Wer zeitlich und räumlich gern flexibel und unabhängig bleibt, für den bietet sich das Lernen im Internet an. Allerdings ist dann ein großes Maß an Selbstdisziplin nötig. Wer sich nur schwer selbst motivieren kann – und das über einen längeren Zeitraum – der ist in einem Kurs besser aufgehoben.

 

4. Unabhängig: Japanisch lernen mit App

Kanji-Datenbanken, bunt bebilderte Karteikarten-Apps in Manga-Optik und Hiragana- und Katakana-Übungen – es gibt zahlreiche Apps, mit denen sich Interessierte der japanischen Sprache nähern können. Die Lernsprache ist allerdings oft Englisch.

 

5. Sozial: Japanisch lernen mit Tandempartner

Um die Sprache in der Praxis zu üben und Unverständliches zu klären, bieten sich Tandempartner an.
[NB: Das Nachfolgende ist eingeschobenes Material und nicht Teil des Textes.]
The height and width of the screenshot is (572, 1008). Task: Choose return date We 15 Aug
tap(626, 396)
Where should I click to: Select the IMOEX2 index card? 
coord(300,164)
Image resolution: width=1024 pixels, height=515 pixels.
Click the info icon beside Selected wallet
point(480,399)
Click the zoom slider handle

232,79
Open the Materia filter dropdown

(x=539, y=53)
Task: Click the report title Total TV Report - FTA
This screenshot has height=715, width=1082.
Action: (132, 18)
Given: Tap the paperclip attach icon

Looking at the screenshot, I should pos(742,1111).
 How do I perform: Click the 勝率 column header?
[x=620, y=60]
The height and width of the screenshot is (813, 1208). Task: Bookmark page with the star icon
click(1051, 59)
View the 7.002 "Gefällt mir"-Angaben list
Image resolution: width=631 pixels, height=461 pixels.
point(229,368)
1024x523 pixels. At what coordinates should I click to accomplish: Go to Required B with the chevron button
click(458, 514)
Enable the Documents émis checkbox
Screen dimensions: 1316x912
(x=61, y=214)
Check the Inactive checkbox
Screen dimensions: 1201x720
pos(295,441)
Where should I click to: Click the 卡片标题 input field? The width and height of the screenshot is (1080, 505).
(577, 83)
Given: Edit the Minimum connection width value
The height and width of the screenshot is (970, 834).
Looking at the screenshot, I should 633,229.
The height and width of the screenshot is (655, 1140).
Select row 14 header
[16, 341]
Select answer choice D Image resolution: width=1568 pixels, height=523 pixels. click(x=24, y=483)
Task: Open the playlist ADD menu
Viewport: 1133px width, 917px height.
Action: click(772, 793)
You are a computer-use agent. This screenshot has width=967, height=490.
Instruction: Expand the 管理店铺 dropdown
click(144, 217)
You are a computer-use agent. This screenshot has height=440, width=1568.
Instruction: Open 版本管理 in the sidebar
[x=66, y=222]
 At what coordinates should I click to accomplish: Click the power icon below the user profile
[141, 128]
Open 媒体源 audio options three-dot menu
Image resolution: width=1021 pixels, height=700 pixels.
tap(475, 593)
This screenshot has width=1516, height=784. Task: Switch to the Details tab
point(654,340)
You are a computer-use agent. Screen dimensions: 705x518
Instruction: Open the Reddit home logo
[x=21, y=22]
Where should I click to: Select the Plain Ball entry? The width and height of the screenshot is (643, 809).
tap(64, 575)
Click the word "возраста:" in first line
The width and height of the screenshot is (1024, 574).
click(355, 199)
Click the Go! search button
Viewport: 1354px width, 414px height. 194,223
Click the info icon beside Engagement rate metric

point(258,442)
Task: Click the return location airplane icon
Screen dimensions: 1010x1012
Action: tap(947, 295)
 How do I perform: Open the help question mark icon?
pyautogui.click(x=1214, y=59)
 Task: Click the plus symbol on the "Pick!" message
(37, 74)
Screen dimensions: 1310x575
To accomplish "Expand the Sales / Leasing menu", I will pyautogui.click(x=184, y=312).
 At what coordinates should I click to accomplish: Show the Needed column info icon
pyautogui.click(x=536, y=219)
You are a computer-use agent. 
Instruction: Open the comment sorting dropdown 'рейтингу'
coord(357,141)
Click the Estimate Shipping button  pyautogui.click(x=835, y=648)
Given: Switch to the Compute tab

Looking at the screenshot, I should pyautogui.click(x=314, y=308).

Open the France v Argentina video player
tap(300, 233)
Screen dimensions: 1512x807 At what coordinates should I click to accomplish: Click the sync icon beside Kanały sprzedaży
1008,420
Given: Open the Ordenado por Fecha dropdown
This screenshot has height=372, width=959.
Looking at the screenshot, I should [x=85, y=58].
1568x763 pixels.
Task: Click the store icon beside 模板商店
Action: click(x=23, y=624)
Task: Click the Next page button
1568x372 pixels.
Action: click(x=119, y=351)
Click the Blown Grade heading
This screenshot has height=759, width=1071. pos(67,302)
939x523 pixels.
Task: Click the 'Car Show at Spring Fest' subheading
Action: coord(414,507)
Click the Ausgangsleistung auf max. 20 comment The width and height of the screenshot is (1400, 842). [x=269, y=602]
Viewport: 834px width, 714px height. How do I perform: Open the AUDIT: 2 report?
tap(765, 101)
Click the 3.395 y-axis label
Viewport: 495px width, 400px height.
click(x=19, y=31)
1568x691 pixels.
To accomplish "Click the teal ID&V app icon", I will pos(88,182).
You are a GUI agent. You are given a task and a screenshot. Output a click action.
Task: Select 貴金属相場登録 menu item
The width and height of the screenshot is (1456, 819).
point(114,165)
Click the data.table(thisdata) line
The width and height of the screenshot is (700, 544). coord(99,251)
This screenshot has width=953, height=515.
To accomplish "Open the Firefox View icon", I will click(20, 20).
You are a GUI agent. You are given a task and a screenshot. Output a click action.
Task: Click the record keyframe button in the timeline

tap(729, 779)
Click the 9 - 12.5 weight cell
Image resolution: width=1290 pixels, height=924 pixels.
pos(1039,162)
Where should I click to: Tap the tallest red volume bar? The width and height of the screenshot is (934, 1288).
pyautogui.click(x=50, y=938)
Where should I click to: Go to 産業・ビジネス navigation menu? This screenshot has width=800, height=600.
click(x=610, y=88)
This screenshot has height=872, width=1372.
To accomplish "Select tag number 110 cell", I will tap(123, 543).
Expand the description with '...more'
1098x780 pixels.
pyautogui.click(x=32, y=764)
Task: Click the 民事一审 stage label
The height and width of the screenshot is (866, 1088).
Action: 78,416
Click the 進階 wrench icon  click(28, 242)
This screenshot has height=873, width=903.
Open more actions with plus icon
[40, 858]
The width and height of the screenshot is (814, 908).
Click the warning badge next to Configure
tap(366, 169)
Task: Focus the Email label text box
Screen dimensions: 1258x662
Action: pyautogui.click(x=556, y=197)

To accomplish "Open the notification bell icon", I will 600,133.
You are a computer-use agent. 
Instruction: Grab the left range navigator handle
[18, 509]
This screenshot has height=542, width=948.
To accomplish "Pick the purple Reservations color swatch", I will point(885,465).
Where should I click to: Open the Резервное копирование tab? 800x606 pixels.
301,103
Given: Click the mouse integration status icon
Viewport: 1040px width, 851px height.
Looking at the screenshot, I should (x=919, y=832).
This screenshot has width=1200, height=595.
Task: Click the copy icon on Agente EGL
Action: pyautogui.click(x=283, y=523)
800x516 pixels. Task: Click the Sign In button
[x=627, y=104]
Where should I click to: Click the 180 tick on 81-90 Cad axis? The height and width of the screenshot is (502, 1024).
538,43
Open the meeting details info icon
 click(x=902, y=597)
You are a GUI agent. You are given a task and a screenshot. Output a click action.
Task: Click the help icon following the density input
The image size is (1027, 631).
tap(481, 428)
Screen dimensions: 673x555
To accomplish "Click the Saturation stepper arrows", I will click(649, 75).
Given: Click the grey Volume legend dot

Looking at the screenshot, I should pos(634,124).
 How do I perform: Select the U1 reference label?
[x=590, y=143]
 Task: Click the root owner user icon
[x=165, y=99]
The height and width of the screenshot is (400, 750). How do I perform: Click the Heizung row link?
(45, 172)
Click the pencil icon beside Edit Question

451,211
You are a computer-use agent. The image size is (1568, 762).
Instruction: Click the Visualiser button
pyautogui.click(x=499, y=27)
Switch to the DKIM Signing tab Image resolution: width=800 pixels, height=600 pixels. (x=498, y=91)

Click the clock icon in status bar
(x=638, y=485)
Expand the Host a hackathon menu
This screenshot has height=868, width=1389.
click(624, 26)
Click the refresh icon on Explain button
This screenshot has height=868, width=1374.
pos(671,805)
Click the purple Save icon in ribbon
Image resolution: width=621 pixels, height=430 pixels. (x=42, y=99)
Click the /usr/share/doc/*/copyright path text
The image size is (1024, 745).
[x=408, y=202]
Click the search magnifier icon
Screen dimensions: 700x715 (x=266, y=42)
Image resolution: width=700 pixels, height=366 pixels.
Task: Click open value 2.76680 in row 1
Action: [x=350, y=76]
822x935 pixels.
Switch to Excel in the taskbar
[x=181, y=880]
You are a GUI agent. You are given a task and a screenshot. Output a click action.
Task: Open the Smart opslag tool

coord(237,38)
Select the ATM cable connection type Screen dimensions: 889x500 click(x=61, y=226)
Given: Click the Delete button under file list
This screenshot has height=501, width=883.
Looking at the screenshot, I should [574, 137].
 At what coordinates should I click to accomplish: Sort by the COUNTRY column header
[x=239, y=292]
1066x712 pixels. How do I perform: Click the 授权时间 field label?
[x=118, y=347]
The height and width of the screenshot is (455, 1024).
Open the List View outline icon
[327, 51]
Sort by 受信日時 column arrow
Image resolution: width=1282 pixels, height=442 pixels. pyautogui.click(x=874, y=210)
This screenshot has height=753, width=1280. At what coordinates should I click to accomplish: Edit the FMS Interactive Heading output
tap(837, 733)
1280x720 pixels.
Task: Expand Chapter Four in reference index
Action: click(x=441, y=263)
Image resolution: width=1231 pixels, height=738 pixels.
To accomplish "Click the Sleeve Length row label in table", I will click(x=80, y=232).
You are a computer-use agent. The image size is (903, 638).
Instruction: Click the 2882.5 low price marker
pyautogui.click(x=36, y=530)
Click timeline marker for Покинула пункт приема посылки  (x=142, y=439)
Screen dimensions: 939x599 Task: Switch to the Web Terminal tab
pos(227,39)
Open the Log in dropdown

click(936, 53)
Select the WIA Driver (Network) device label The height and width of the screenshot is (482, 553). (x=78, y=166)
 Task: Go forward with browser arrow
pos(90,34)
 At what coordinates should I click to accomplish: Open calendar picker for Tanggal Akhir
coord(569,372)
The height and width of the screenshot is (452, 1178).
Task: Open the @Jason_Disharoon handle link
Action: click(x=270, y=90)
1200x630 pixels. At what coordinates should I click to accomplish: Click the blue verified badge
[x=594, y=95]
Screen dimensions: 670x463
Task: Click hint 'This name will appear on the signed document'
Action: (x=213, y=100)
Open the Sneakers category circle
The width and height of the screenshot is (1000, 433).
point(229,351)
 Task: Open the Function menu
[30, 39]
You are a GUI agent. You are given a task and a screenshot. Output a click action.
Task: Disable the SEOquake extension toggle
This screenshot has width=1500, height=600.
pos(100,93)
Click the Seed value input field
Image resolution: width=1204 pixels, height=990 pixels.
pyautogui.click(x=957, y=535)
Gemeinsam können Menschen mit unterschiedlichen Muttersprachen Unternehmungen und das Lernen der Sprache kombinieren und so beide profitieren.

 

 

Typische Anfängerfehler vermeiden

 

Sind die Schriftzeichen erst einmal gelernt, ist schon ein großes Stück des Weges geschafft. Aber für ein angemessenes, höfliches Hallo auf Japanisch, gibt es noch ein paar Dinge zu beachten. Hier sind typische Anfängerfehler, die vermieden werden können:

 

1. Japaner mit "Du" ansprechen

Anders als im Deutschen sollte das „Du“ in der Ansprache mit Japanern vermieden werden. Stattdessen verwendet man als Ausdruck der Höflichkeit den kompletten Namen der Person.

 

2. Die falsche "Ich"-Form verwenden

Im Japanischen gibt es verschiedene Personalpronomen, die für das Wort "Ich" stehen. Welches du verwendest hängt von Geschlecht, Alter und Kontext ab. Es gibt zwei verschiedene männliche Personalpronomen, ein weibliches und eins, das für beide Geschlechter in Frage kommt. Hast du die Unterschiede noch nicht verstanden, verwendest du am besten das Pronomen, das für beide Geschlechter in Frage kommt.

 

3. Geschlechter durcheinanderbringen

In der japanischen Sprache spielen Geschlechter eine große Rolle. Beachtest du die Unterschiede bestimmter Formen und Ausdrücke nicht, kommt es schnell zu Verwirrungen. Außerdem gibt es bestimmtes Vokabular, das du als Frau nicht verwenden solltest.

 

4. Die Partikel "wa" und "ga" vertauschen

Der Partikel "wa" kennzeichnet die Thematik des Satzes, der Partikel "ga" charakterisiert das Subjekt des Satzes.

 

Das Wichtigste bei all dem ist, nie die Motivation zu verlieren, denn wenn man es erst einmal geschafft hat, sich ein Basiswissen anzueignen, wird man vor Ort und auch hierzulande von vielen strahlenden Japanern belohnt, die sich nur zu gerne mit einem austauschen und einem versuchen noch mehr von ihrer Kultur und ihrem Leben näher zu bringen. Mit diesen Worten:  努力は必ず報われる!